O amor demasiado triste, em «Bonjour Tristesse», fazendo a intertextualidade com «Entre-Corpos», torna-se aqui no poemário de Isabel Rosete, o Amor-Existência, com todos os estados que o «Dasein» heideggeriano comporta, porquanto se sublima a trilogia Vida, Amor e Morte.
Para esta última categoria evidenciada de facto, a Morte – o derradeiro problema do Ser -, a poeta define-a com a verdade consabida das limitações do próprio Ser, do «Ser-para-Morte» sempre heideggeriano.
Contudo, poematiza a questão numa prosopopeia em que a alma humana se parece representar com sentidos palpáveis que só o corpo sente e evidencia, as almas não. Isto é, no poema «Grilhões do Corpo» Isabel Rosete fala-nos de uma «Alma Abandonada, / Lançada aos grilhões do corpo», como algo sólido, com forma, manuseável, que se consome na procura «física» da saída do labirinto do Touro de Minos. E perante este longo poema, estamos de novo mergulhados na poesia filosófica da autora, poema estruturado entre indagações em dialéctica subjectiva / objectiva, do onírico (Orfeu, se quisermos), da poética (Novalis) e da própria mitologia (o labirinto de Dédalo).

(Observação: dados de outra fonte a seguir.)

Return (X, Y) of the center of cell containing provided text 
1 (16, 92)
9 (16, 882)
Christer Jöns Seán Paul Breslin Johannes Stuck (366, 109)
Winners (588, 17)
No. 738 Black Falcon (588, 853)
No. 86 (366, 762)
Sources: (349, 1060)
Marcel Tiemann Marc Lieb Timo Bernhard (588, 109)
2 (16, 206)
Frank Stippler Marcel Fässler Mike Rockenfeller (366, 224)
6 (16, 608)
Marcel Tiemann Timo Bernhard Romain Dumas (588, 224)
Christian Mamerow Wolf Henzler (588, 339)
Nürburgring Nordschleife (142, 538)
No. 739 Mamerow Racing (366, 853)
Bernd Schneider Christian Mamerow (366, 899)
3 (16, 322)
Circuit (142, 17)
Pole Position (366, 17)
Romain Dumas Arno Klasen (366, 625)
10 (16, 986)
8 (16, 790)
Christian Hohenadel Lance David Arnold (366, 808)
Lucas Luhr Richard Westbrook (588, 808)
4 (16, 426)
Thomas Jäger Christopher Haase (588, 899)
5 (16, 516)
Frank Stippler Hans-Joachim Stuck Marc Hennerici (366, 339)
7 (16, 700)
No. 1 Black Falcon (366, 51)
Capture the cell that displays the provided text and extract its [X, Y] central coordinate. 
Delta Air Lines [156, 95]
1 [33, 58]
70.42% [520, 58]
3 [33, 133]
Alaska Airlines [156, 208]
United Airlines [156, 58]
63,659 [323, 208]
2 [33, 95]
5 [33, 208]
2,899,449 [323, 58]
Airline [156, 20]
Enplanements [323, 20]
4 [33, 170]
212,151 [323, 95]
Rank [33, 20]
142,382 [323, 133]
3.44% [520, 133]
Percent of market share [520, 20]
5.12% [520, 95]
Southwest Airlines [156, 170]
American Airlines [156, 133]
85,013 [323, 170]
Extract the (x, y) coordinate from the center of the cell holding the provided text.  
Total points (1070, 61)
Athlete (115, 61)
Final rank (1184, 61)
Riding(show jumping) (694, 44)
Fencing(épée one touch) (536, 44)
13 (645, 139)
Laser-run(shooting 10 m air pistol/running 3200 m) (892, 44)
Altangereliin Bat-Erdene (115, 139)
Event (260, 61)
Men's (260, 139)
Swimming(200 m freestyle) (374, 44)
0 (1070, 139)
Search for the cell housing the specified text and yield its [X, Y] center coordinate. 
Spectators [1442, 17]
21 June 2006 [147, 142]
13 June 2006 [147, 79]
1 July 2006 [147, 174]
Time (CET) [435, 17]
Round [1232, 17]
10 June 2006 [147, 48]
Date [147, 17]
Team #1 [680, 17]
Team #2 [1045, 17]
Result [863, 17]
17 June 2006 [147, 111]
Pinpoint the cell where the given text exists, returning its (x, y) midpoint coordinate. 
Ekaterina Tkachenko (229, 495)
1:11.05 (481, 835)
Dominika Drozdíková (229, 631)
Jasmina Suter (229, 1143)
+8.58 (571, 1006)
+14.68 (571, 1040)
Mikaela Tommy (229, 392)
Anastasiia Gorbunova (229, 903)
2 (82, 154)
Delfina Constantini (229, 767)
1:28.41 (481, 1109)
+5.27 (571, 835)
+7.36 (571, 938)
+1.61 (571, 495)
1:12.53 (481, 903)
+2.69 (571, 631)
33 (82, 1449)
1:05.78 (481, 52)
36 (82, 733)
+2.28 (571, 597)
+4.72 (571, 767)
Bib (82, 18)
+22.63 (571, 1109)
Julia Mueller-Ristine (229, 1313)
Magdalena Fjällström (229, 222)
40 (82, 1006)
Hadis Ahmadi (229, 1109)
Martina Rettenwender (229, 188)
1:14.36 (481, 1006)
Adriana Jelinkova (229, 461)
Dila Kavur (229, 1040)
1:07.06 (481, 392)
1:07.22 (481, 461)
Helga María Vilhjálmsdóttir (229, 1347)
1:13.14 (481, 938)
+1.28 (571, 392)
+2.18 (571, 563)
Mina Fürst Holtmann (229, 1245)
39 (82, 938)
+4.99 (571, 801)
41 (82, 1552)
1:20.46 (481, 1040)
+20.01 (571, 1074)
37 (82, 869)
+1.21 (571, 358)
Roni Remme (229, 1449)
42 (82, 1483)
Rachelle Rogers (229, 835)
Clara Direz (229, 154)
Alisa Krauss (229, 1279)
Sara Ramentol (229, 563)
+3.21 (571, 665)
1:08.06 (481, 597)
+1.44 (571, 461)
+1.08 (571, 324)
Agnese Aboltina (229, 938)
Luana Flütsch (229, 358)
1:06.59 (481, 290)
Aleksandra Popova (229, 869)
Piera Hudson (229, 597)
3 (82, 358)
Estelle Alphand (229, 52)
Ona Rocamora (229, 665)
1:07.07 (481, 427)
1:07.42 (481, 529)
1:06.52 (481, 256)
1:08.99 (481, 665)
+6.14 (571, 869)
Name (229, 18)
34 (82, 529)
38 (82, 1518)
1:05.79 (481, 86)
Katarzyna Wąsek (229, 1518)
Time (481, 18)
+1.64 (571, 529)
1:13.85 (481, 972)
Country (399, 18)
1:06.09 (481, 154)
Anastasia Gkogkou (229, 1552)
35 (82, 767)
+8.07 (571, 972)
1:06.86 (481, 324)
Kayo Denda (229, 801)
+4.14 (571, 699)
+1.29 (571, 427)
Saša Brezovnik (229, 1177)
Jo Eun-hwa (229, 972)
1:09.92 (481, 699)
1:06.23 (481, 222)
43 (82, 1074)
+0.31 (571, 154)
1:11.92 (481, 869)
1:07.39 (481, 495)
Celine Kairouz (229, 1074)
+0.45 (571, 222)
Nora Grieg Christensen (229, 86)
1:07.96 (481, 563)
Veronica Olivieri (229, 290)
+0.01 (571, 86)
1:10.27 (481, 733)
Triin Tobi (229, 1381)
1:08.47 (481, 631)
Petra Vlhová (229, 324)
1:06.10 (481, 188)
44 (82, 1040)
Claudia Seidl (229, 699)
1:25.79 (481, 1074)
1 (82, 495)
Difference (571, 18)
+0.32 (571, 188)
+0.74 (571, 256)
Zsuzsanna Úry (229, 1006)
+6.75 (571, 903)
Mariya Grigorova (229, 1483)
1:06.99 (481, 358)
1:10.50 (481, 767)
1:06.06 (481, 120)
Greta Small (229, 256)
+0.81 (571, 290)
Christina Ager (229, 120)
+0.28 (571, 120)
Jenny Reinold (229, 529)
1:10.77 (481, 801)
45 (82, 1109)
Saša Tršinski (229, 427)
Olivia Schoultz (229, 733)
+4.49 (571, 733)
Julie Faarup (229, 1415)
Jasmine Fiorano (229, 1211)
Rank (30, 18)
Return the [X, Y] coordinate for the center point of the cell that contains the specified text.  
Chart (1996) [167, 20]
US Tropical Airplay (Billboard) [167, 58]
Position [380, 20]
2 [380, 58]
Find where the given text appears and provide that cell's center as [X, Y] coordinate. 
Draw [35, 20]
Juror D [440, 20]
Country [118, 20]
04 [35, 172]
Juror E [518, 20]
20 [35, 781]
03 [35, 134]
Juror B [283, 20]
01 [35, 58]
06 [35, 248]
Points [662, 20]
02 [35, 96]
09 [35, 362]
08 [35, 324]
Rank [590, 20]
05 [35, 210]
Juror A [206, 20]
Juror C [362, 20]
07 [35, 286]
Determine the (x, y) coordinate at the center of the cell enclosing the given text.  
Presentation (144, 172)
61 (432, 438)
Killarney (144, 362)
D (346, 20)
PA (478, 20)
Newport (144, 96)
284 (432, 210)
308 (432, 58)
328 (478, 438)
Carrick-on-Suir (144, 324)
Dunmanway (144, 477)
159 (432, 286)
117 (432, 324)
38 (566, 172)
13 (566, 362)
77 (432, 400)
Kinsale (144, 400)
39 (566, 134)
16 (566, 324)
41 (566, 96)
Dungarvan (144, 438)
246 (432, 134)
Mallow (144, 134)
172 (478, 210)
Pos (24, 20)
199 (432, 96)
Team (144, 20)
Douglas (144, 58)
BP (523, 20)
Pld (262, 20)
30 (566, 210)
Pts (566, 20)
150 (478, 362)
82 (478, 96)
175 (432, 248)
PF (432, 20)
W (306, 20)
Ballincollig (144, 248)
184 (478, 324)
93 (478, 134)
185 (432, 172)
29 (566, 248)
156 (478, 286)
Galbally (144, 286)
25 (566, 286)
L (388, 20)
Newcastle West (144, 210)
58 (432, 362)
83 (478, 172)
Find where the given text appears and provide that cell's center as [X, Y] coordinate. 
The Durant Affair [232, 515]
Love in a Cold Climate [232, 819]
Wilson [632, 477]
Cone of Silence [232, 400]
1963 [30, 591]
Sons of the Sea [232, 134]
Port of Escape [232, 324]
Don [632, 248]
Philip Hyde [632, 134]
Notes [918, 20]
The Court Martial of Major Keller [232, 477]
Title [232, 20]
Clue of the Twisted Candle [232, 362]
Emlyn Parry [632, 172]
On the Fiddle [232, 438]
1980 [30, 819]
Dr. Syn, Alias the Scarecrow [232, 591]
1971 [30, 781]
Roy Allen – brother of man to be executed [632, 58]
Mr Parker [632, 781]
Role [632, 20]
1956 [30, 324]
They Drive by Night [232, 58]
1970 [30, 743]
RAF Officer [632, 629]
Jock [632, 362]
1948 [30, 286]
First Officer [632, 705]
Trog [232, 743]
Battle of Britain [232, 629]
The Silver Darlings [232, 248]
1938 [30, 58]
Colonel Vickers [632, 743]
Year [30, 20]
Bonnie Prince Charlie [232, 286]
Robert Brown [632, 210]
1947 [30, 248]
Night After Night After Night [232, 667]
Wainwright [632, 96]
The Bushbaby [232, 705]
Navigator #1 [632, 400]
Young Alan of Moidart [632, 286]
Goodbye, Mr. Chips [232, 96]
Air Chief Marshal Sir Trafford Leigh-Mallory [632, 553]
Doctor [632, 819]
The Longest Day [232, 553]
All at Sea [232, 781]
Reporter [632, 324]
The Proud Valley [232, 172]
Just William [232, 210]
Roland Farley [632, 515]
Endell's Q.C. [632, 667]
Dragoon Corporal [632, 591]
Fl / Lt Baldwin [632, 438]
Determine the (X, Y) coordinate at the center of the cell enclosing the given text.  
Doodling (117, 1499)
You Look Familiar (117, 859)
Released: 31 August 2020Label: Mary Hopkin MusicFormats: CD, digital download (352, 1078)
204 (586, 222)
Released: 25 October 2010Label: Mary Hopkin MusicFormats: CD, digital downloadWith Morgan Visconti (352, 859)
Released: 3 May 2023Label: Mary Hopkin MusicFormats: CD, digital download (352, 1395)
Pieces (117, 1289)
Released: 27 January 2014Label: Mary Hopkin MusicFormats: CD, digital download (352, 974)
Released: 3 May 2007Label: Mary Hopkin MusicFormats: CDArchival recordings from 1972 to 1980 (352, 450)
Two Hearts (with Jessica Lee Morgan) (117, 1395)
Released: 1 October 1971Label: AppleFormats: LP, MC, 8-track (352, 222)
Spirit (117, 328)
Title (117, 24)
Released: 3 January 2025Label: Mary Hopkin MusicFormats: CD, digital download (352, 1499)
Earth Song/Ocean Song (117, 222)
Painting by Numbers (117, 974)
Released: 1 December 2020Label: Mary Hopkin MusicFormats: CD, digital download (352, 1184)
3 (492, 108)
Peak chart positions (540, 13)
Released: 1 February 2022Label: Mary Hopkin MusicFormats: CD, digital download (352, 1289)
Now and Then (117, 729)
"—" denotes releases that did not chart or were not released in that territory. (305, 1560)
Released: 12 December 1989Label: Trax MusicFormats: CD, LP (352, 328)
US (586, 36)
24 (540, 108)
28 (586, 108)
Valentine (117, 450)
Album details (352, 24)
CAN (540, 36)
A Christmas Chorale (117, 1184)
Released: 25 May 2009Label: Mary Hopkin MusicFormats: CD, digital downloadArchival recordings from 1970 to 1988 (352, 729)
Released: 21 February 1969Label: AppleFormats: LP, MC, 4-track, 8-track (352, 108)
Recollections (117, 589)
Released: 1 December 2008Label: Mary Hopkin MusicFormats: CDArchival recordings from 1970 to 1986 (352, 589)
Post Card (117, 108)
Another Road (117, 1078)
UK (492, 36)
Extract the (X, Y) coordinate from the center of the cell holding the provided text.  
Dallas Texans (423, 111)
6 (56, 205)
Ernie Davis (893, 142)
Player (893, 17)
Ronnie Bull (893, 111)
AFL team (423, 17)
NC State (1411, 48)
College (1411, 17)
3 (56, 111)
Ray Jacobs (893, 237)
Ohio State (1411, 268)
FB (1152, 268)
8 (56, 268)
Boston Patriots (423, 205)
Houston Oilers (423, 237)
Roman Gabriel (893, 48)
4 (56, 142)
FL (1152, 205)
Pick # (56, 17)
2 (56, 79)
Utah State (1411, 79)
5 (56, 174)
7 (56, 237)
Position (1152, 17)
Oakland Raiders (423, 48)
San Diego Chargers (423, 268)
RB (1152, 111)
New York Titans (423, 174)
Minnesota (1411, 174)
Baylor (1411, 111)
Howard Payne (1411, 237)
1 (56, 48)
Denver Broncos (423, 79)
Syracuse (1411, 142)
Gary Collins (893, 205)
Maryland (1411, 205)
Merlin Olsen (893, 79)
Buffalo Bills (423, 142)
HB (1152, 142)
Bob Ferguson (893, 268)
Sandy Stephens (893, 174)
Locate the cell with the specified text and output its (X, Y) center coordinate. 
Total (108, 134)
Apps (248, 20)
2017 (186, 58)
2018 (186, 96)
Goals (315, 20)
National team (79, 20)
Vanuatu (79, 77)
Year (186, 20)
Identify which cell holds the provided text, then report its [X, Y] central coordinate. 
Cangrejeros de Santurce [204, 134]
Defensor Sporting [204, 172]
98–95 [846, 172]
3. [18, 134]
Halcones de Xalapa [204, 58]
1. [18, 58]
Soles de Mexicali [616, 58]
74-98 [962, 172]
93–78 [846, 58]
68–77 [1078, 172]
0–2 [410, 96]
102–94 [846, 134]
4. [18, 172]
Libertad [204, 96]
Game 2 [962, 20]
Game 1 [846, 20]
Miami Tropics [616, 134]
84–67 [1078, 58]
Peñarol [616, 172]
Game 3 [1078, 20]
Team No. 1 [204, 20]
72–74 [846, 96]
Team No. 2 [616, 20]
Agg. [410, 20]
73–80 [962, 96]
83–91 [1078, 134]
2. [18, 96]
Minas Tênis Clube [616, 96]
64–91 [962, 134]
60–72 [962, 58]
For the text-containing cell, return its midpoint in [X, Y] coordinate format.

À poesia pura com que tece os poemas:

«A magia eterna de uma rosa sem espinhos,
Que a morte perpetua na sua morada!»
a autora acrescenta a recorrência de vocábulos do léxico filosófico que vêm a contribuir para, uma vez mais, uma poesia altamente pensada, com veios auríficos da filosofia da existência.  Existência e existencial, Ser, Morte, Amor e des-amores, corpo e alma, corpo sobretudo no plural.
Sem a mínima pretensão de me sobrepor à obra prefaciada, tentação ilegítima de resto, cabe-me apenas salientar aspectos, que para mim funcionaram como pólos de leitura. E um desses foi, sem dúvida, tentar ler hermeneuticamente, a dicotomia corpos e almas.
De facto, termino fazendo a travessia da Europa filosófica do pensamento sobre o Amor, a Metafísica do Amor de Schopenhauer, do século XVIII, para a definição claríssima da Poética do século XX, com Manuel Bandeira.
O filósofo alemão escreveu que importa bem mais a harmonia dos corpos que o acordo das almas, e o poeta brasileiro:

          «Deixa o teu corpo entender-se com outro corpo.
          Porque os corpos se entendem, mas as almas não.»